> **How to complete this task**: Arrange the stretch of the listing from the line containing "At what (x,y)" through the end as a JSON list of strings, one string per line and no blank lines. Leave the pictures out.

(Beginning of Recorded data)

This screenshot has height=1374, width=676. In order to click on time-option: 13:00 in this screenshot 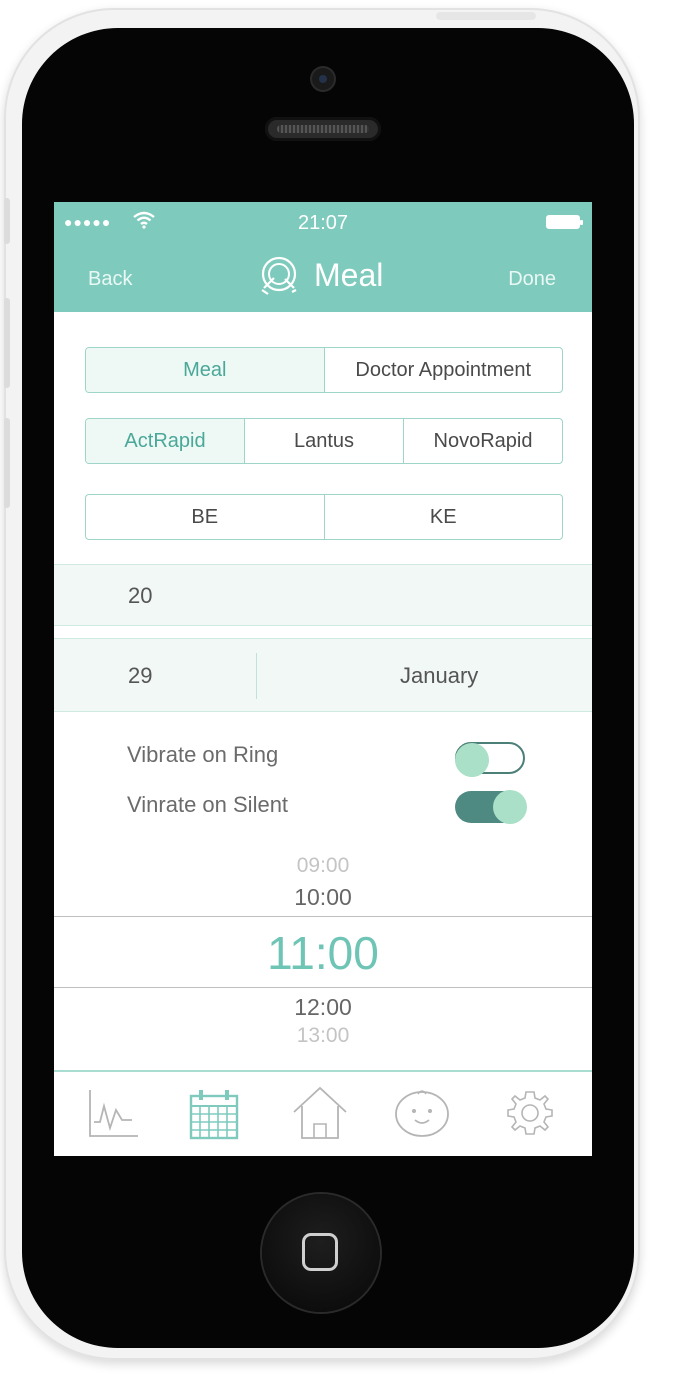, I will do `click(323, 1036)`.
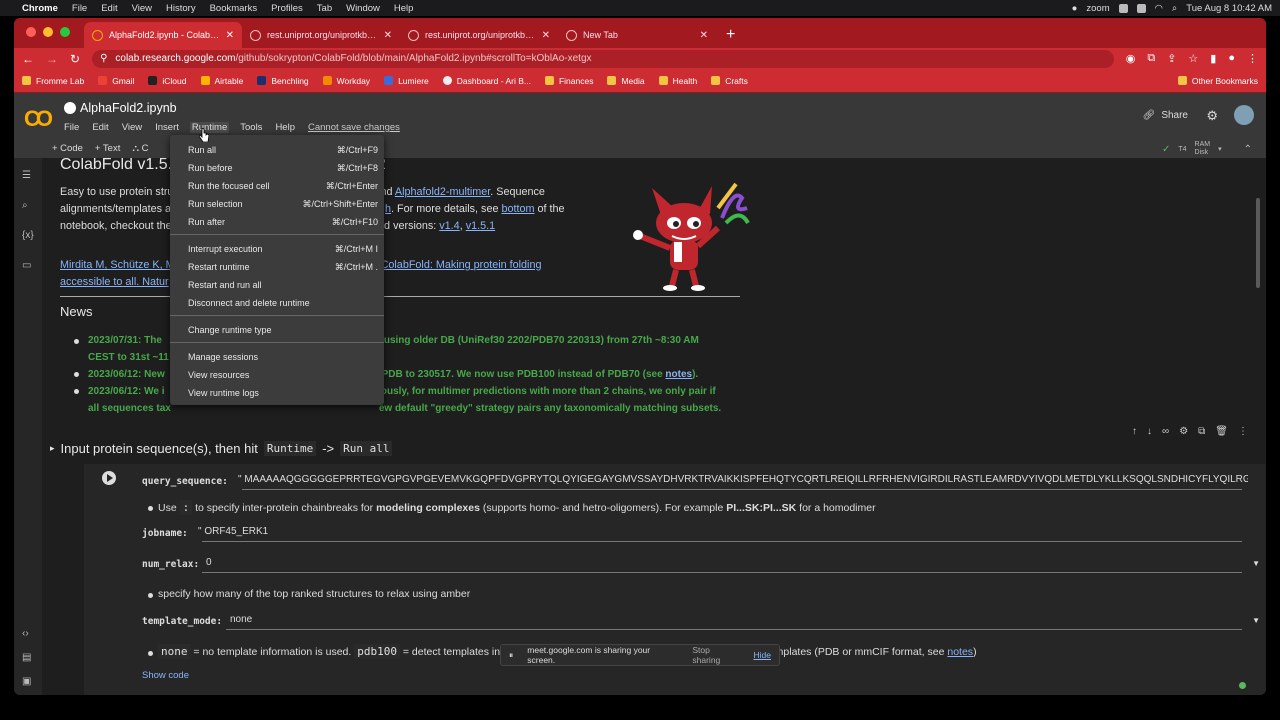 Image resolution: width=1280 pixels, height=720 pixels. Describe the element at coordinates (38, 119) in the screenshot. I see `colab-logo-icon: CO` at that location.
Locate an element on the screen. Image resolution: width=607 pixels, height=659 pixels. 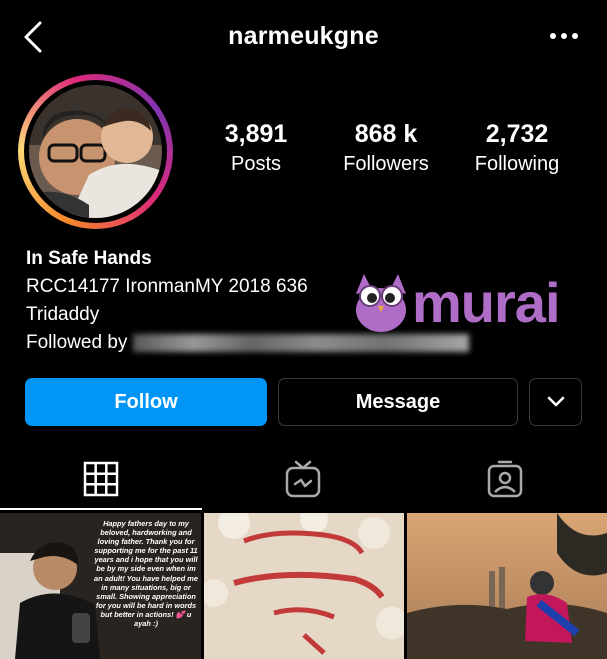
top-bar: narmeukgne is located at coordinates (304, 39).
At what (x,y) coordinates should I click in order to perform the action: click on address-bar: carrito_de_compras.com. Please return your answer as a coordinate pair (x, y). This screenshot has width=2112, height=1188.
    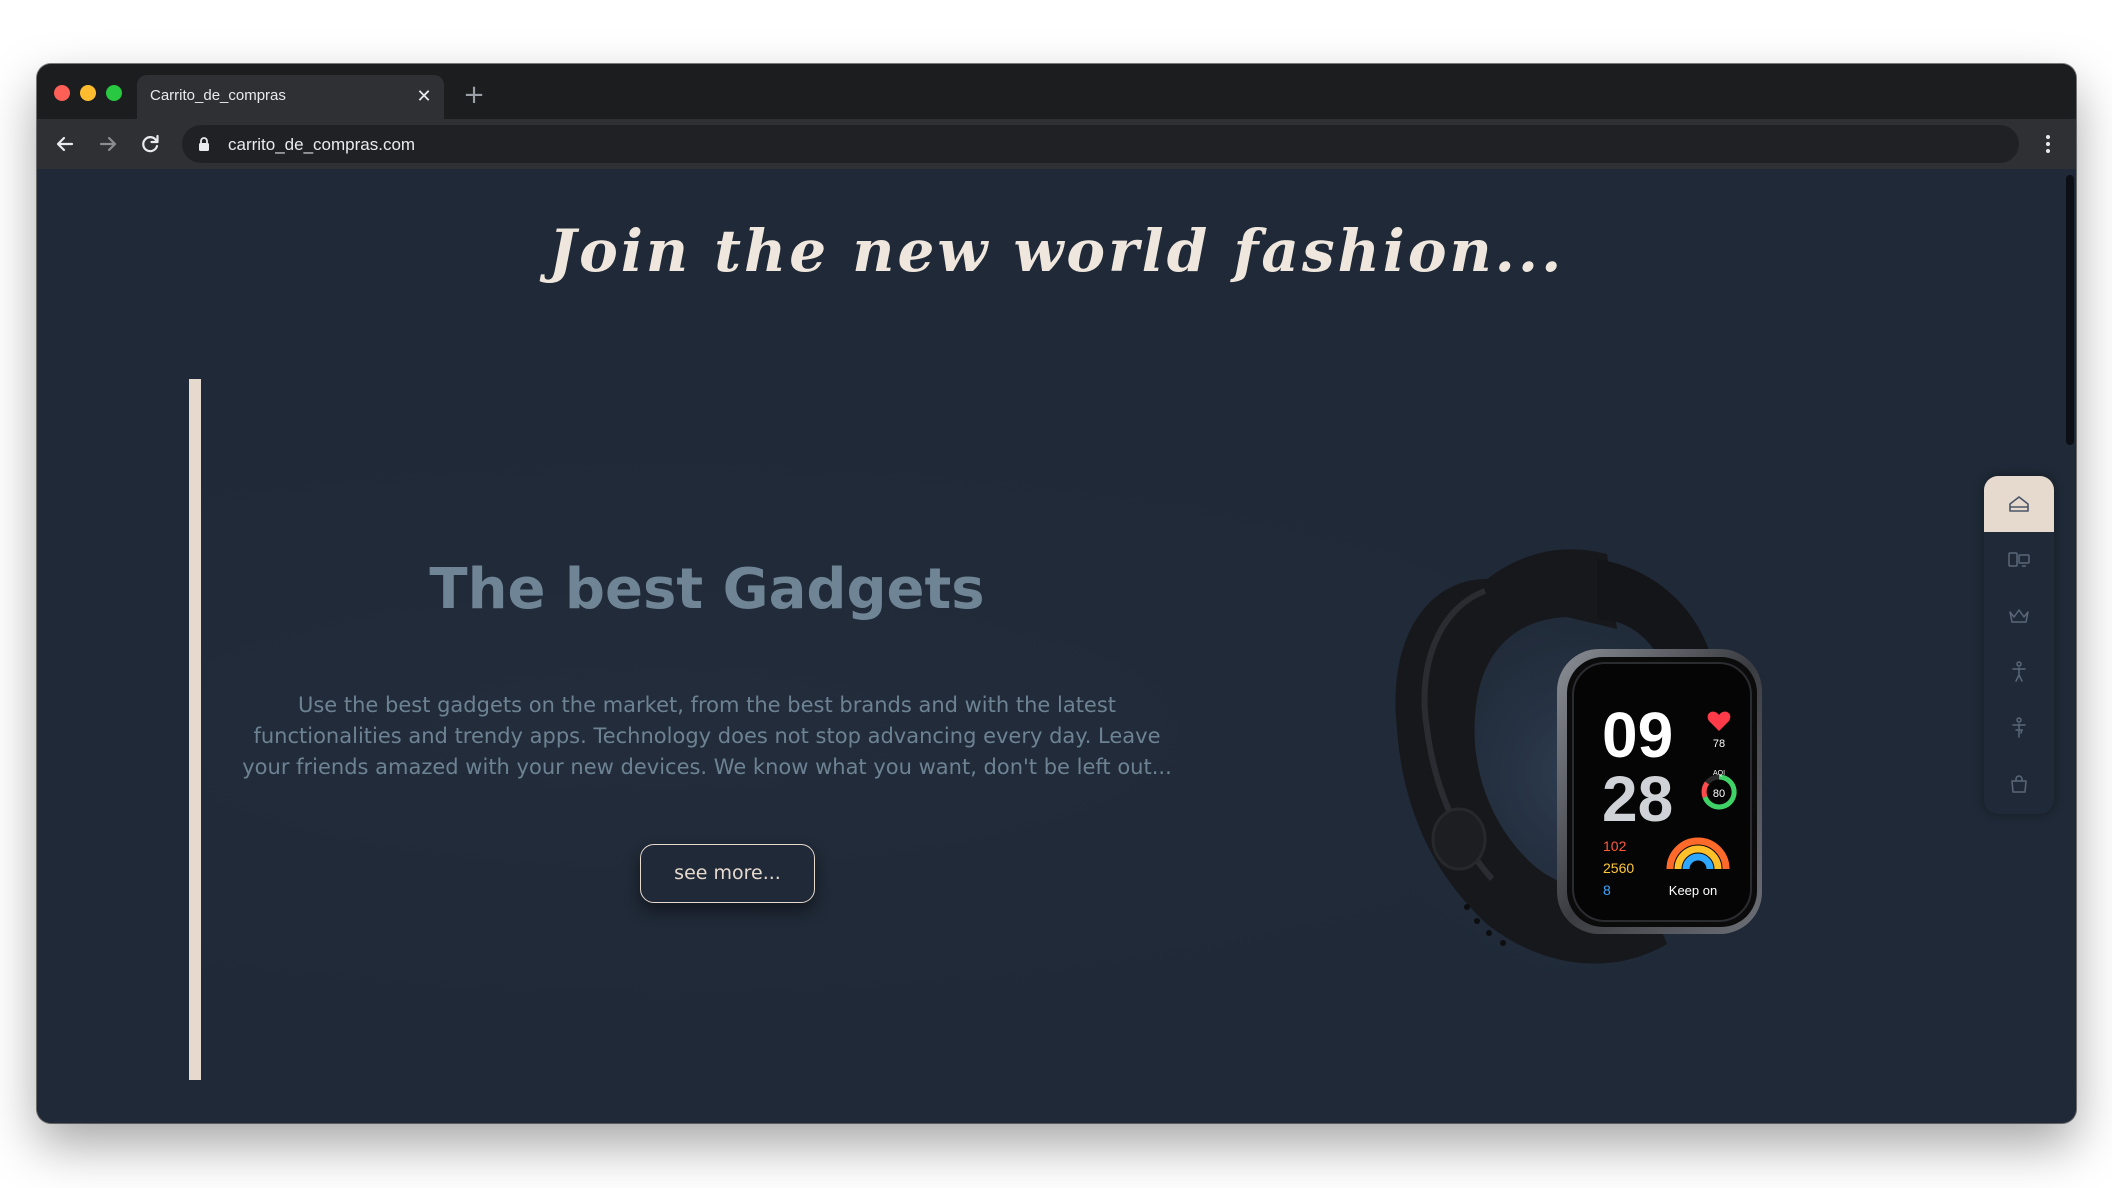
    Looking at the image, I should click on (1100, 144).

(End of Recorded data)

> **Answer to the problem**:
[
  "At what (x,y) coordinates should I click in order to perform the action: click on address-bar: carrito_de_compras.com. Please return your answer as a coordinate pair (x, y). This screenshot has width=2112, height=1188.",
  "    Looking at the image, I should click on (1100, 144)."
]